### 作業内容
1. 奥抜侃志選手のインタビューを、「ポーランド生活は快適?」を含む語句から書き写し、「調達しようと思います(笑)」」まで写したところで止める。
2. 奥抜侃志選手のインタビューを、示されている最後の文のあとから続けて書く。

### 本文抜粋
------------------------------

【聞きたい放題】奥抜侃志 後編「結果を残さないと生き残れない。勝利へのこだわりはだいぶ変わりました」

選手やスタッフにピッチ内外に関わらず様々な質問をしていく本コーナー。前回に続いてポーランド1部リーグのグールニク・ザブジェへ期限付き移籍中の奥抜侃志選手のインタビュー後編をお届けします。

聞き手=須賀 大輔

「結果を残さないと生き残れない。勝利へのこだわりはだいぶ変わりました」


ポーランド生活は快適?

――後編ではピッチ外の様子も聞いていきたいと思います。オフはどのように過ごされていることが多いですか?
「家の近くに公園があるのでそこを散歩しています。あとはショッピングモールも近くにあってよくぶらぶらしています。スタバはありますけど、日本と比べると少ないですし、ポーランドはあまり英語が通じないんですよ。でも、1日に1回は外に出たいタイプで一人なりに楽しんではいます。良い経験はできていますね(笑)」


奥抜選手が暮らすザブジェの街の近くにある、世界一高い木造建築物のラジオ塔(写真本人提供)

――食事はどうしていますか?
「外食は高いのでスーパーに行って食材を買って自分で作るようにはしています。クックパッドを見れば誰でもできるんだなとは思いましたけど、日本のときはまったくしていなかったので、腕前はぜんぜんです(笑)。それに、日本の食品はあまり売っていなくて、こっちに来るときに持ってきた分だけなのでなくなってしまったら大変です……。お米は現地の方に手配してもらって仕入れてますけど、調味料はほとんどそろわないですね。ネットで買えるらしいんですけど高いみたいなので、次に日本に帰ったときに調達しようと思います(笑)」


後日、奥抜選手から送られてきた自炊の写真

――ポーランド料理は食べましたか?
「あんまり好きではなかったですね……。ピエロギという伝統料理とお餅みたいなモノを食べてみたんですけど、あまり口には合わなかったです。主食はジャガイモでそれはすごく美味しいです。フライドポテトでもマッシュポテトでも何でも美味しいですね」

――寒さは厳しいですか?
「僕も寒さは覚悟していたんですけど、まだそんなに寒いとは感じないですね。こっちの家は作りとして暖かくなるようにできているみたいで部屋の中はすごく暖かいんですよ。いまのところ暖房は必要ないです」

――泉澤選手が「ポーランドは移動が大変」と話していました。

------------------------------

保存済み項目
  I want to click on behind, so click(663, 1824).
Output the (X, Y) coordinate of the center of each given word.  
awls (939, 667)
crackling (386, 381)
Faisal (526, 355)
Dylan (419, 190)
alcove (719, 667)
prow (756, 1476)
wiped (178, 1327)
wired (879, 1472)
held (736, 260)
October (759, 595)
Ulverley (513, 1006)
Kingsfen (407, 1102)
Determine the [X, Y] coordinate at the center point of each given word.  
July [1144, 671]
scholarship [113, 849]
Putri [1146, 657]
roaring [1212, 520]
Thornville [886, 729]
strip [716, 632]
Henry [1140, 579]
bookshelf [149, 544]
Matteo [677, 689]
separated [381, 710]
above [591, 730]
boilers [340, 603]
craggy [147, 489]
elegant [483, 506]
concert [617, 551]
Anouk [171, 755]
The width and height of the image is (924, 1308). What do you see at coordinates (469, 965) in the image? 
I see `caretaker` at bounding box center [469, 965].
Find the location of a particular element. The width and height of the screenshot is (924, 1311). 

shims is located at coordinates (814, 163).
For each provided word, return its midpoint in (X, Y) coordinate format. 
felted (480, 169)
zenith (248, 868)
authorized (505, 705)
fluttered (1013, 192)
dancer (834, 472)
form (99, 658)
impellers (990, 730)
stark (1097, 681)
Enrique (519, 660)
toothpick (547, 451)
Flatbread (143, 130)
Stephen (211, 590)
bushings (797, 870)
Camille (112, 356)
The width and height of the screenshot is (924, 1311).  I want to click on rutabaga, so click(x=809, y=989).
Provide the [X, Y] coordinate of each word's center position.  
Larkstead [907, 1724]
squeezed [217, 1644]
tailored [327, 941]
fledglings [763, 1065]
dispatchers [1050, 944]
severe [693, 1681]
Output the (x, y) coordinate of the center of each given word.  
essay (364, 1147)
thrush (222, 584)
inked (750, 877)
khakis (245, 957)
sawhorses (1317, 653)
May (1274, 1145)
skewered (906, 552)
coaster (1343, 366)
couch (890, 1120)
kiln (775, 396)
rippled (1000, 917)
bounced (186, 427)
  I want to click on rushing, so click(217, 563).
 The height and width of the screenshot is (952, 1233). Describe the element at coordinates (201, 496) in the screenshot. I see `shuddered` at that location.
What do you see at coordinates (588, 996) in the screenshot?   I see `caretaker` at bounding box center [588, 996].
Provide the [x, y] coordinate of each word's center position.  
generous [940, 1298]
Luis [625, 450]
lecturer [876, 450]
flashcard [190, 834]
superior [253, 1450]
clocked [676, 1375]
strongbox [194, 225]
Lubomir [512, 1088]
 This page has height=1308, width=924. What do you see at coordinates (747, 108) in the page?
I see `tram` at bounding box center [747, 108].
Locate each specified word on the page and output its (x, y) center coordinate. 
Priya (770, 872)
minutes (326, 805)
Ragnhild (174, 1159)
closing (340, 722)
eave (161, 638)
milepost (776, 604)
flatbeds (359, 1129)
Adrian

------------------------------

### 期待される結果
1.
ポーランド生活は快適?

――後編ではピッチ外の様子も聞いていきたいと思います。オフはどのように過ごされていることが多いですか?
「家の近くに公園があるのでそこを散歩しています。あとはショッピングモールも近くにあってよくぶらぶらしています。スタバはありますけど、日本と比べると少ないですし、ポーランドはあまり英語が通じないんですよ。でも、1日に1回は外に出たいタイプで一人なりに楽しんではいます。良い経験はできていますね(笑)」


奥抜選手が暮らすザブジェの街の近くにある、世界一高い木造建築物のラジオ塔(写真本人提供)

――食事はどうしていますか?
「外食は高いのでスーパーに行って食材を買って自分で作るようにはしています。クックパッドを見れば誰でもできるんだなとは思いましたけど、日本のときはまったくしていなかったので、腕前はぜんぜんです(笑)。それに、日本の食品はあまり売っていなくて、こっちに来るときに持ってきた分だけなのでなくなってしまったら大変です……。お米は現地の方に手配してもらって仕入れてますけど、調味料はほとんどそろわないですね。ネットで買えるらしいんですけど高いみたいなので、次に日本に帰ったときに調達しようと思います(笑)」

2.
「移動はかなりきついですね。バスで5時間とか普通です。日本ほど公共交通機関が発達していなくてバスが一番楽で速いらしいです。バスの設備はすごく充実していて足も伸ばせるし、クオリティーは高いです。でも、往復10時間はきついですね(笑)」


ポーランドの日本人事情

――おしゃれなお家に見えますがクラブが用意してくれたんですか?
「移籍してからマネージャーと一緒に探して見つけました。たまたま、この部屋のオーナーさんが以前日本人の男性と結婚されていた方で日本語が話せるので、それはだいぶ助かりましたね」

――住んでいる街に日本人はいるんですか?
「ぜんぜんいないらしいです。オーナーさんの知り合いが何人かはいるらしいですけど、本当に数人だと言っていました」

――近くに日本人選手はいないんですか?
「国としてはドイツが近いけど、近いと言っても車でふらっとは行けない距離ですね。チェコやスロバキア、スロベニアは近いみたいですけど、なかなか知り合いはいないです」

――では、今回のインタビューでひさしぶりに日本人と話しましたか(笑)?
「電話はちょっとするのでまったくないわけではないですけど、日本語を話すのはそのくらいですね。さっきもちょうどシバ(柴山)と電話していました(笑)。あとは、クリくん(栗本)とか佐相(現・相模原)とか、何人かは連絡を取っていますね」

――シーズン途中での移籍とあり、大宮の成績は気にしていましたか?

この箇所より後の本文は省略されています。